Damon Linker, who supports same-sex marriage, says if you had told him 20 years ago that in 2015, we would have gay marriage anywhere, much less in Ireland, he would have thought you were crazy. And yet, here we are  — and again, Linker thinks this is marvelous. But he can’t leave it at that:
This is a very big deal in the history of Christian culture and the moral evolution of Western civilization. Perhaps more than any previous milestone in the West’s headlong lunge toward the complete public acceptance (and affirmation) of homosexuality, this one cries out for sober reflection on how we got here — and where we’re going.
I agree, it is exactly that. Linker says that the advance of gay rights reveals that institutional religion is stuck in a Catch-22.
Traditional religion, he contends, cannot withstand the appeal to equality, which Linker defines as “the equal dignity of all persons” — a position that is profoundly Christian. (But what, I would ask Damon, is a person? “Equal dignity” does not mean that everyone should have an equal right to believe and to do whatever they want. But that’s a different argument.) Any dogma or doctrine held by churches that is deemed contrary to Equality melts like wax before a flame. The Catholic writer James Kalb has called the essence of liberalism — that is, the post-Enlightenment forms of thought that define both conservative and liberal politics in the West — “equal freedom,” which he explains in this interview , about his book The Tyranny of Liberalism :
By liberalism I mean the view that equal freedom is the highest political, social, and moral principle. The big goal is to be able to do and get what we want, as much and as equally as possible.
That view comes from the view that transcendent standards don’t exist–or what amounts to the same thing, that they aren’t publicly knowable. That leaves desire as the standard for action, along with logic and knowledge of how to get what we want.
Desires are all equally desires, so they all equally deserve satisfaction. Nothing is exempt from the system, so everything becomes a resource to be used for our purposes. The end result is an overall project of reconstructing social life to make it a rational system for maximum equal preference satisfaction.

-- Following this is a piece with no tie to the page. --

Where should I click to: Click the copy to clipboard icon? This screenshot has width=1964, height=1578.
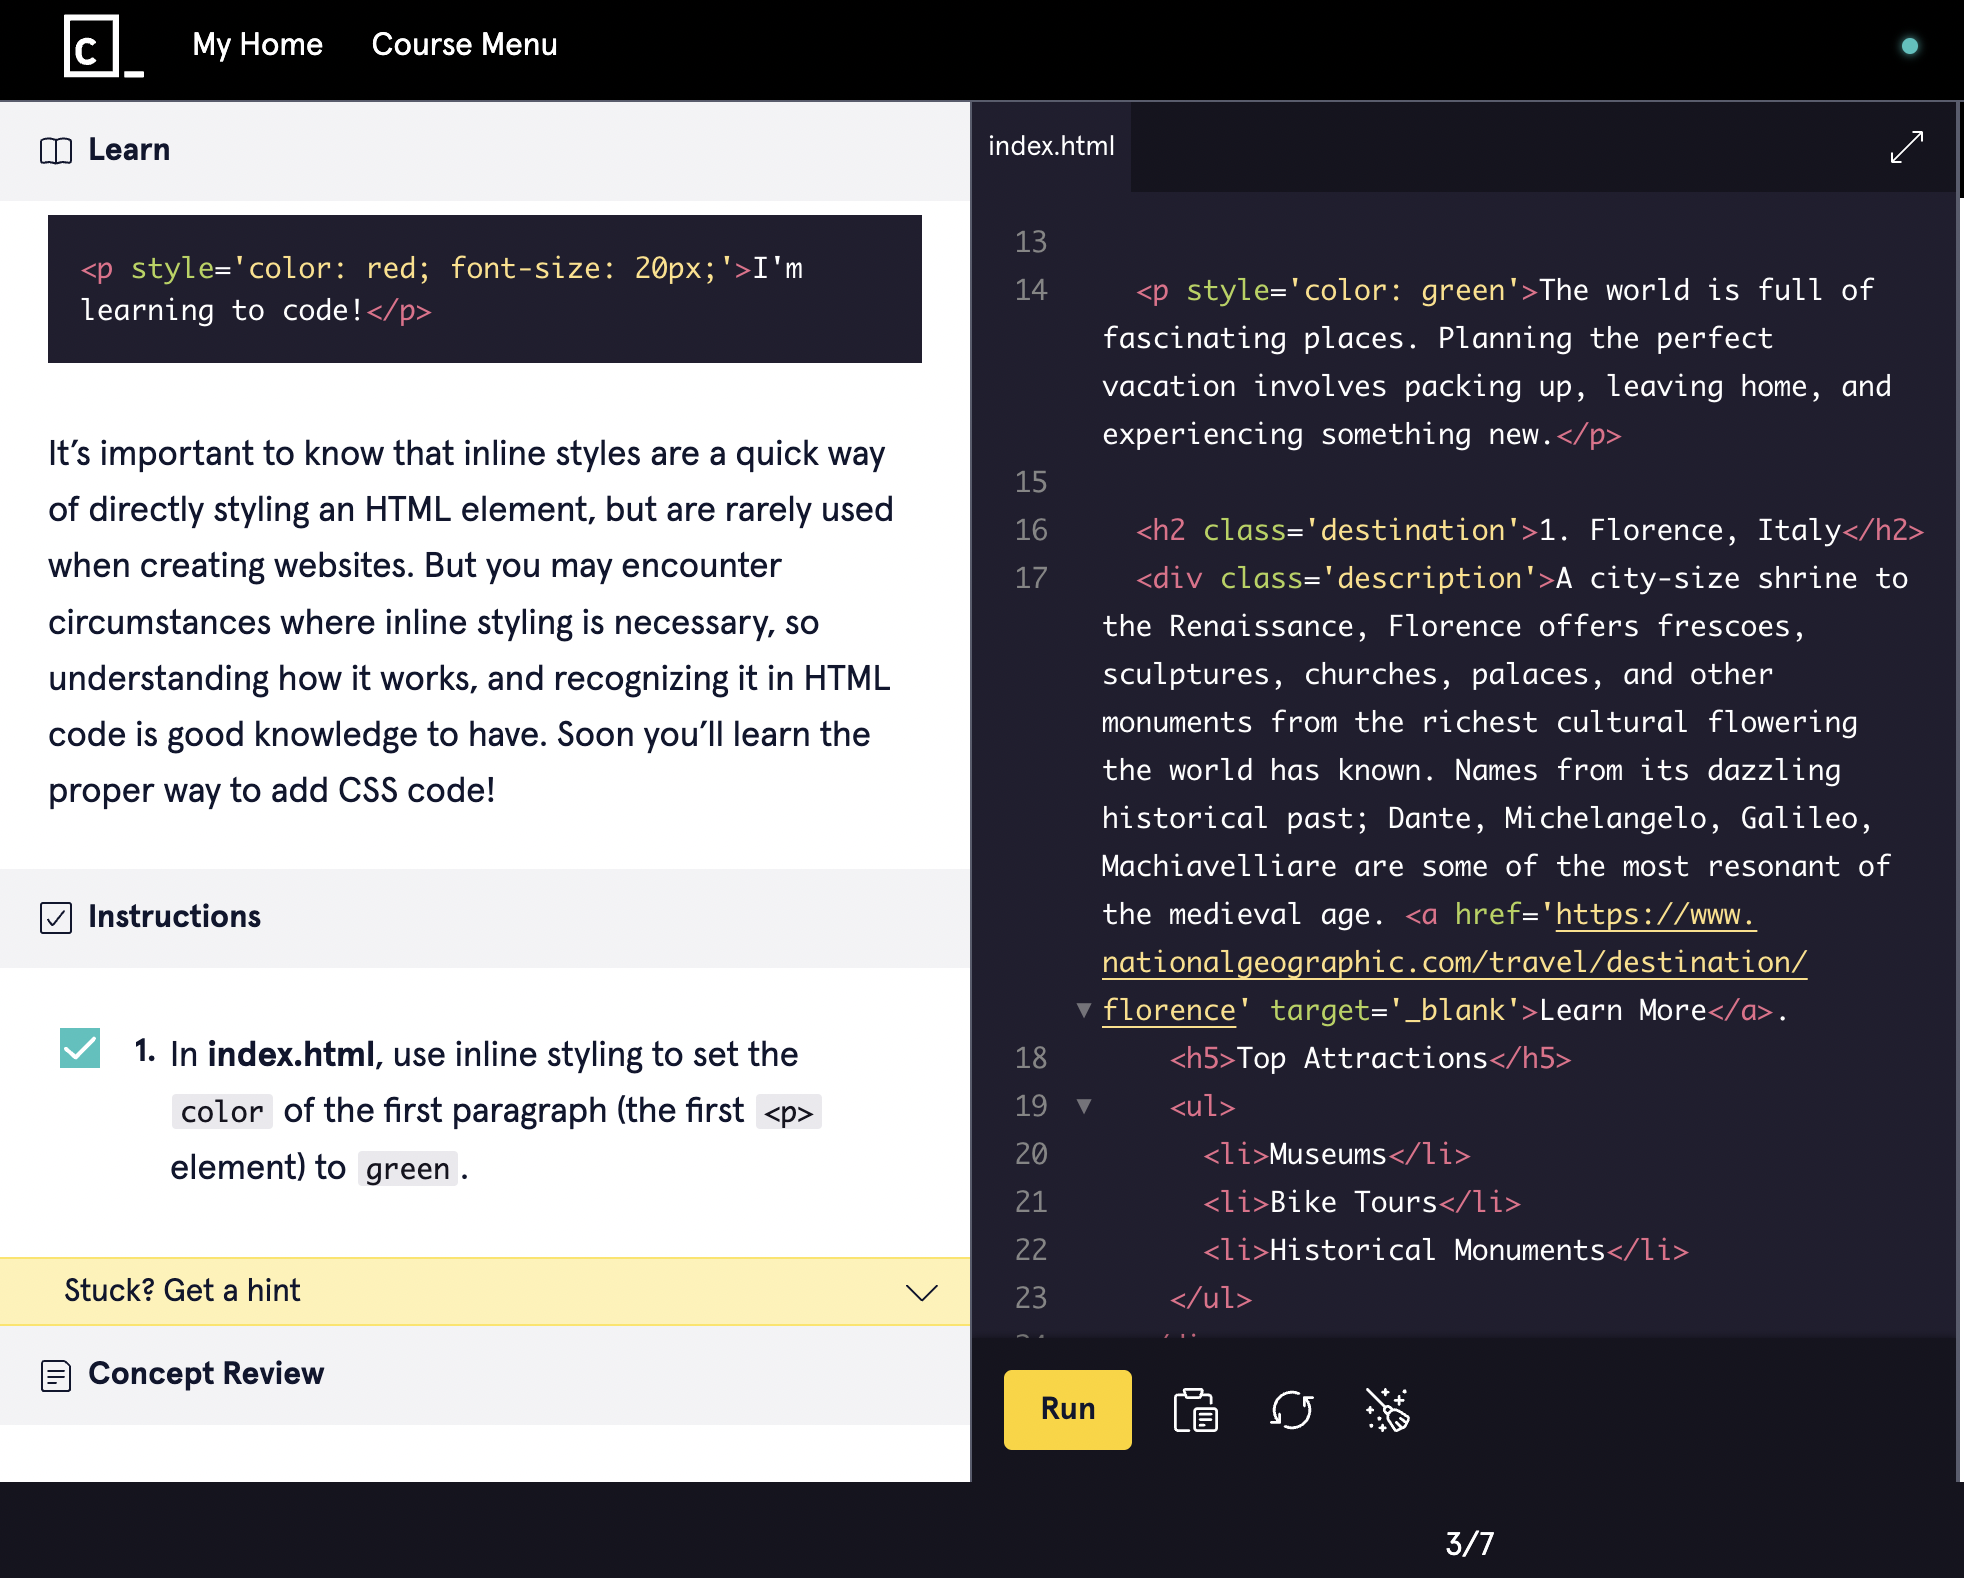coord(1195,1410)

That’s what liberalism is now, and everything else has to give way to it. For example, traditional ties like family and inherited culture aren’t egalitarian or hedonistic or technologically rational. They have their own concerns. So they have to be done away with or turned into private hobbies that people can take or leave as they like. Anything else would violate freedom and equality.change_me
Equal Freedom is the absolute telos of our civilization now. It is the real religion of the West. And yet, this liberalization is bad for liberal forms of institutional religion too. Back to Linker:
As observers and critics have long pointed out, liberal Christianity tends to downplay the importance of formal worship, set liturgy, fixed traditions, and the imposition of sanctions for bad behavior. In their place, it substitutes a moral critique of existing norms and practices that is easily dispersed throughout the wider culture. That’s why it’s perfectly possible, and even predicable, that at a time when liberal Christian moral ideals are gaining in influence and cultural power, the actual churches that preach liberal Christianity are in steep demographic decline. (This might also explain why Pope Francis’s enormously popular, non-judgmental, pastoral approach to the papacy hasn’t translated into any measurable uptick  in mass attendance or other forms of religious observance among Catholics.)
Apostasy to the left of them, apostasy to the right of them. It is hard to see how institutional religion as a mass phenomenon survives this. Liberalism is a universal solvent of religion, even its own favored forms of religion.